When I Die . . .
When I Die . . .
By Mari-Carmen Marin
Don’t celebrate my life.
          Do so now,
          while I can still

          savor the honey
          entering my ears,

soothing my voice
          raspy from years

          seeing-and-sawing
          between two tongues:

          English and Spanish
          Spanish and English.

Don’t bury me in a cemetery,
          where money will continue
          to measure my space,

          my time, your love, too—
          who comes to visit

who cleans my grave,
          who brings me flowers,
          who does not,
as well.

An olive tree
       can flourish
       in foreign soil

       and spread its branches
       around otherness.

And yet,
       I can’t cut my roots,
       discard my fruit,

       and still quench the thirst
       of the carriers of my oil.

Turn me into ashes, instead,
          and let me scatter and fall
          in between crevices in high cliffs,

          on the foamy shoulders of gentle waves,
          on the wings of butterflies

          pollinating purple prairie clovers.
          I’ll be free; I’ll go high

          till I reach the stars and become
          one, shining bright,

          looking down
          from the heaven of the universe.

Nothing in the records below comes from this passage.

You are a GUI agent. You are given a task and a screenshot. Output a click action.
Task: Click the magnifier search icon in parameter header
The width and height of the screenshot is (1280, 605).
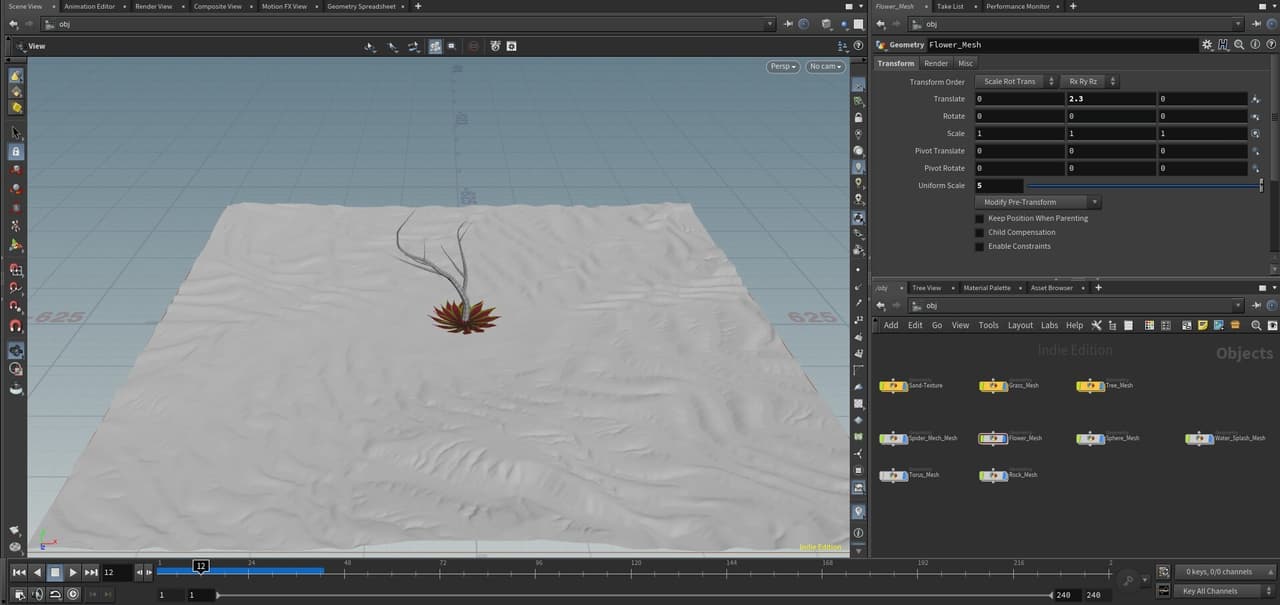pos(1239,45)
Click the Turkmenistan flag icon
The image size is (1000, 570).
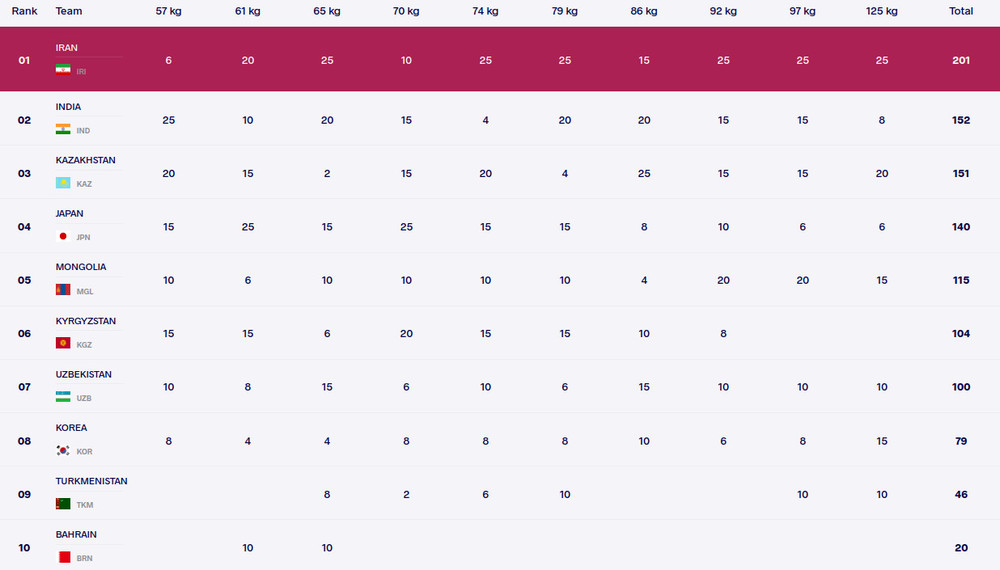pos(63,504)
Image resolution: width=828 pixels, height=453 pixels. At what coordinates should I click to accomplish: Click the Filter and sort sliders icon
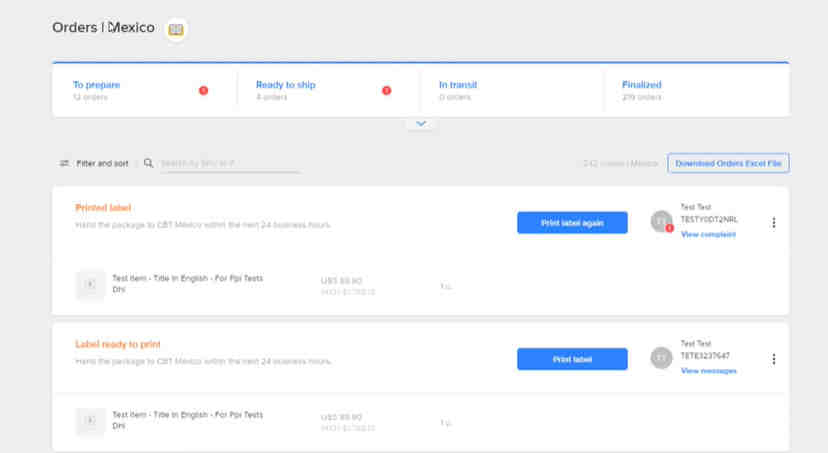[65, 163]
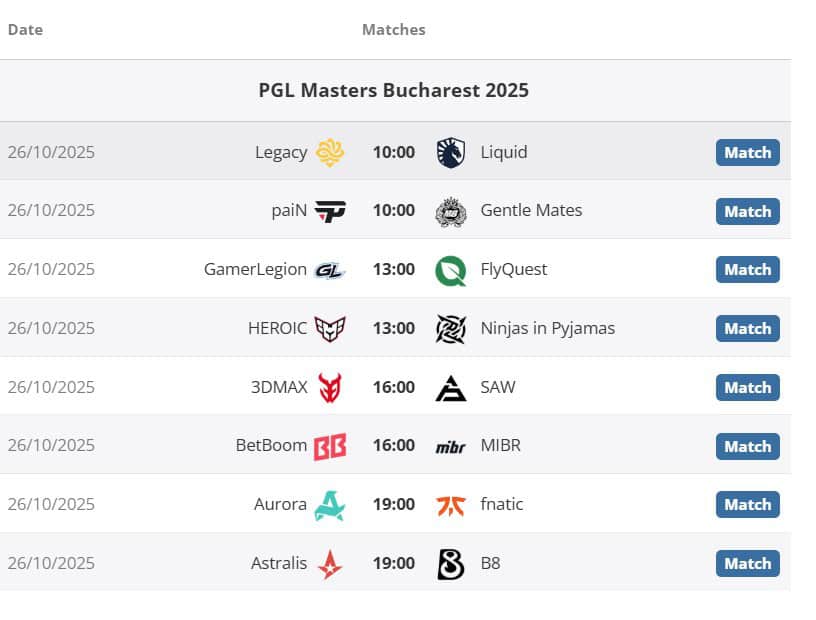Click the Aurora team name

[x=280, y=505]
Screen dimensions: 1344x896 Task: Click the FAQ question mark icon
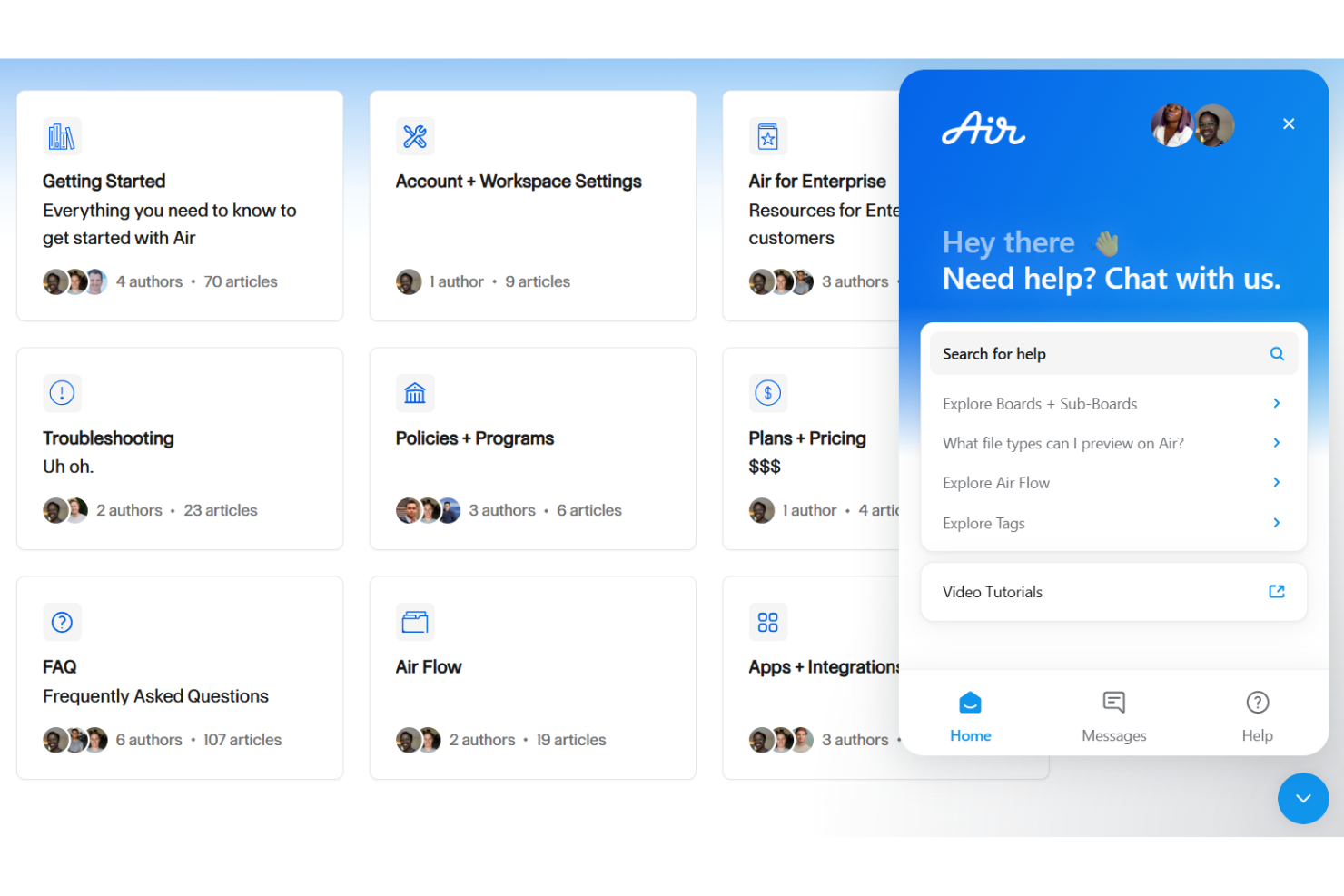tap(62, 622)
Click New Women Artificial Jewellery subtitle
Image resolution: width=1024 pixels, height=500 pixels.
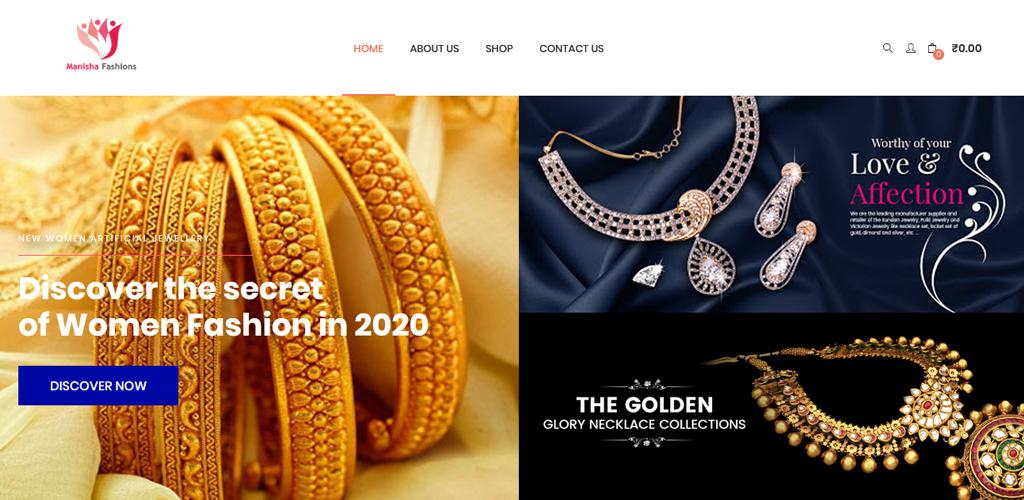click(x=114, y=238)

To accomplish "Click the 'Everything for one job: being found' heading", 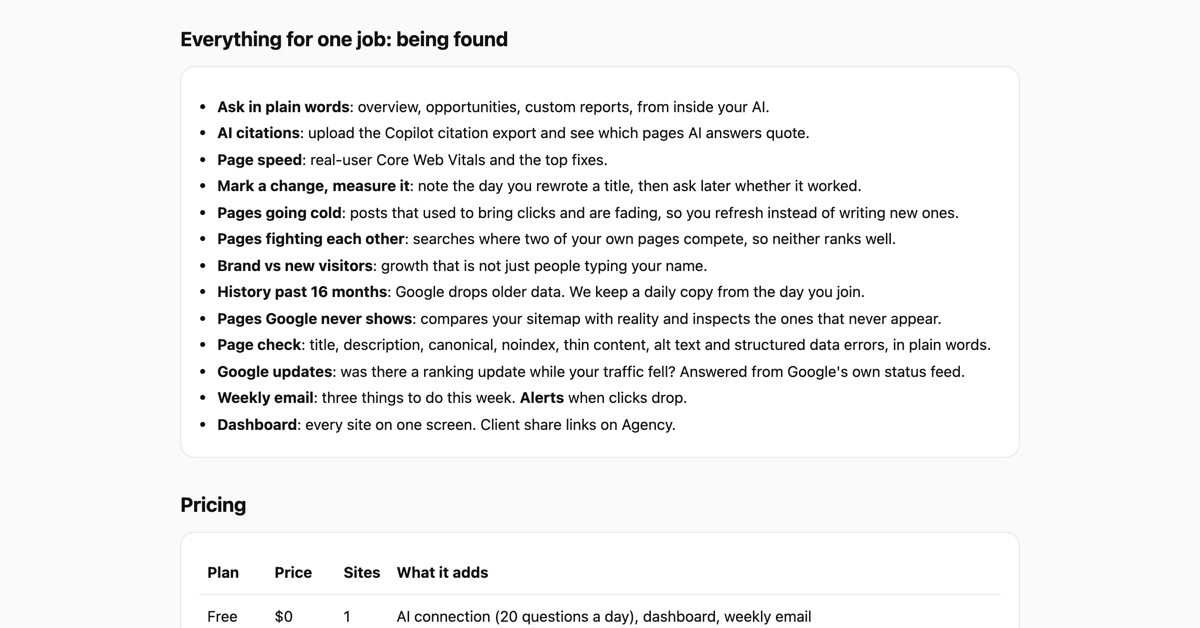I will click(x=344, y=39).
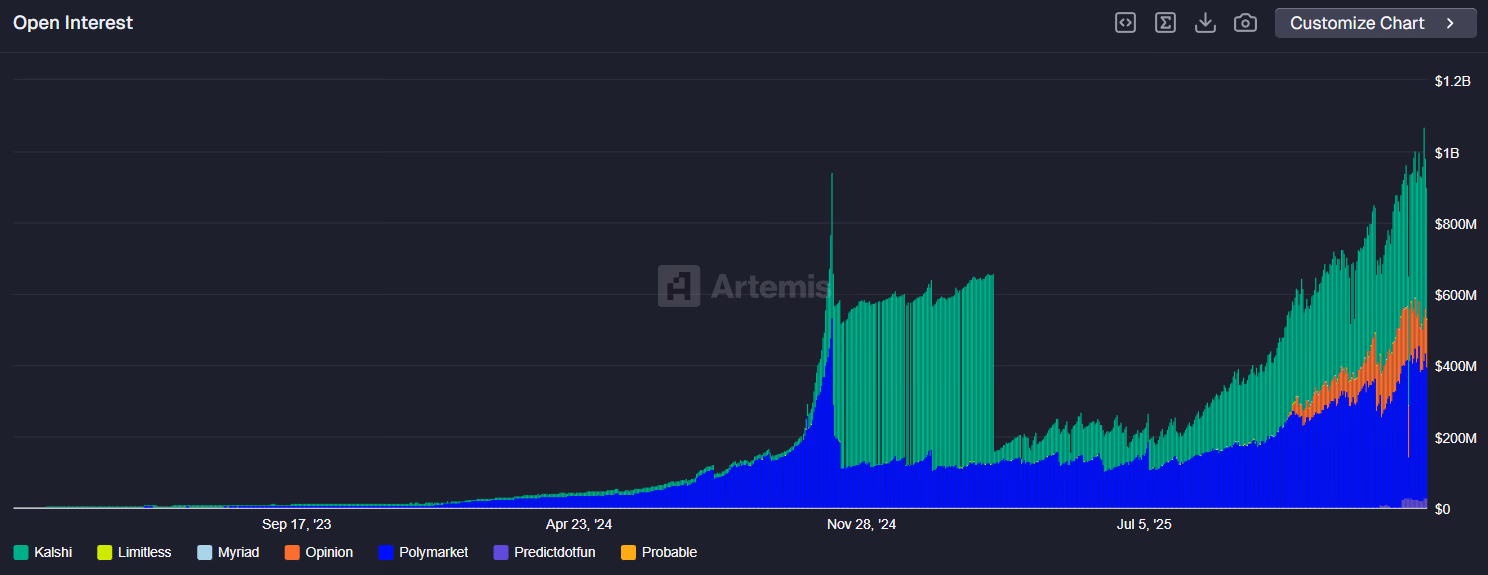The width and height of the screenshot is (1488, 575).
Task: Click the Nov 28, '24 axis label
Action: pos(861,524)
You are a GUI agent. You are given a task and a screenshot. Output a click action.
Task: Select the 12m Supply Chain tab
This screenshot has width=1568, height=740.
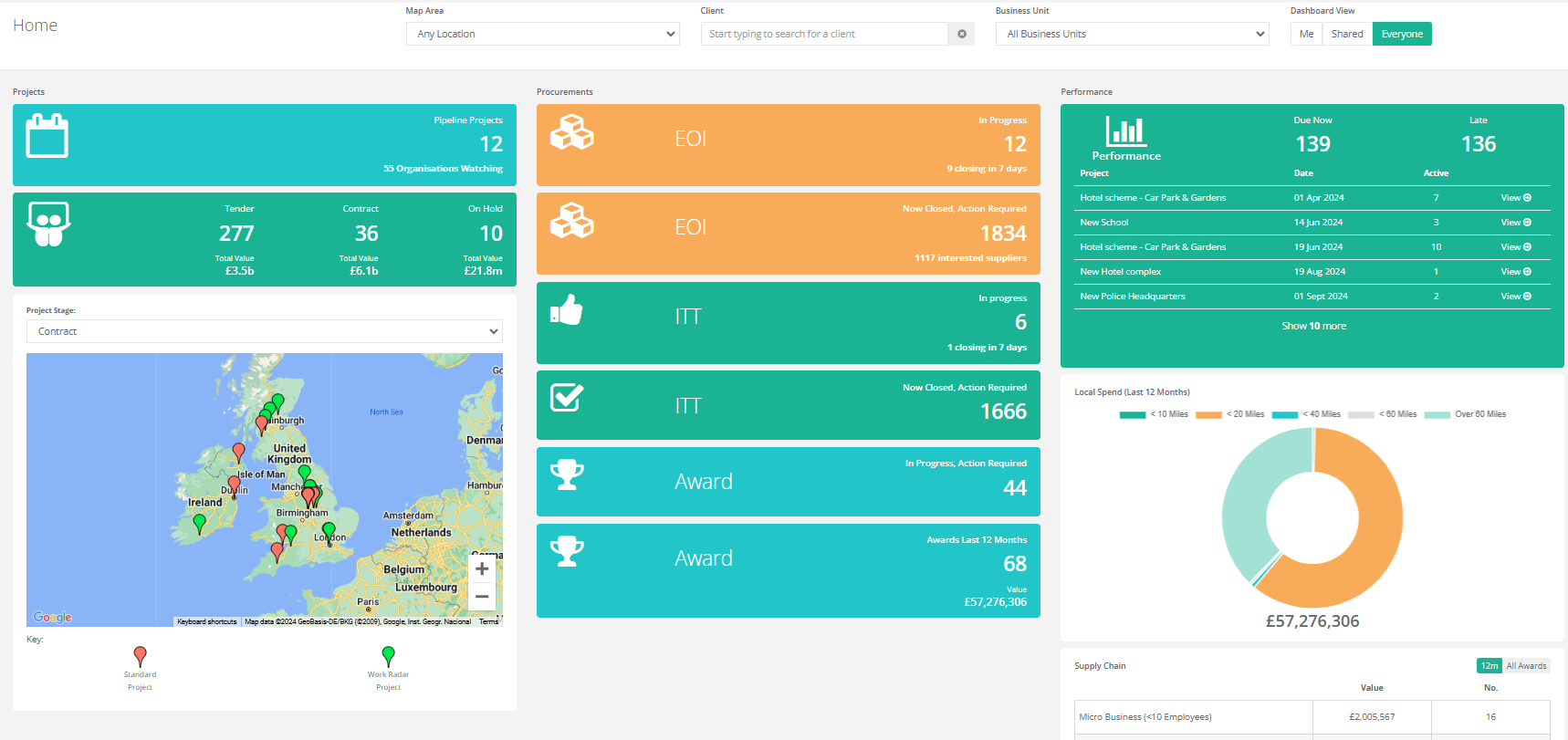click(x=1489, y=666)
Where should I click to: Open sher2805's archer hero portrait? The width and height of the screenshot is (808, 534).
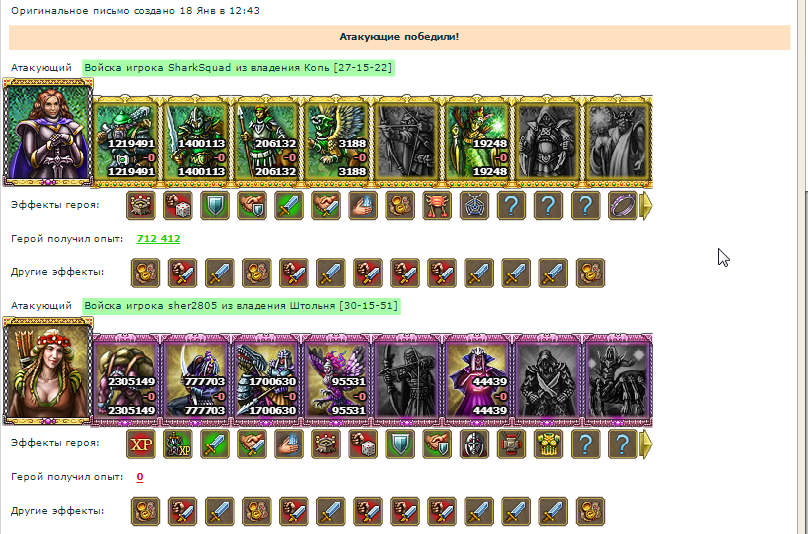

Mari-Carmen Marin is a Spanish woman who moved to Houston, TX in August 2003, after she received her PhD in African American literature at the University of Zaragoza in Spain. She is a professor of English at Lone Star College—Tomball and enjoys reading and writing poetry in her spare time. Her ekphrastic poem, “The Girl at the Window,” was published in Beth MacDonald’s premier issue of Word River Literary Review in Spring 2009, and five more poems were published in the Scarlet Leaf Review in January 2019.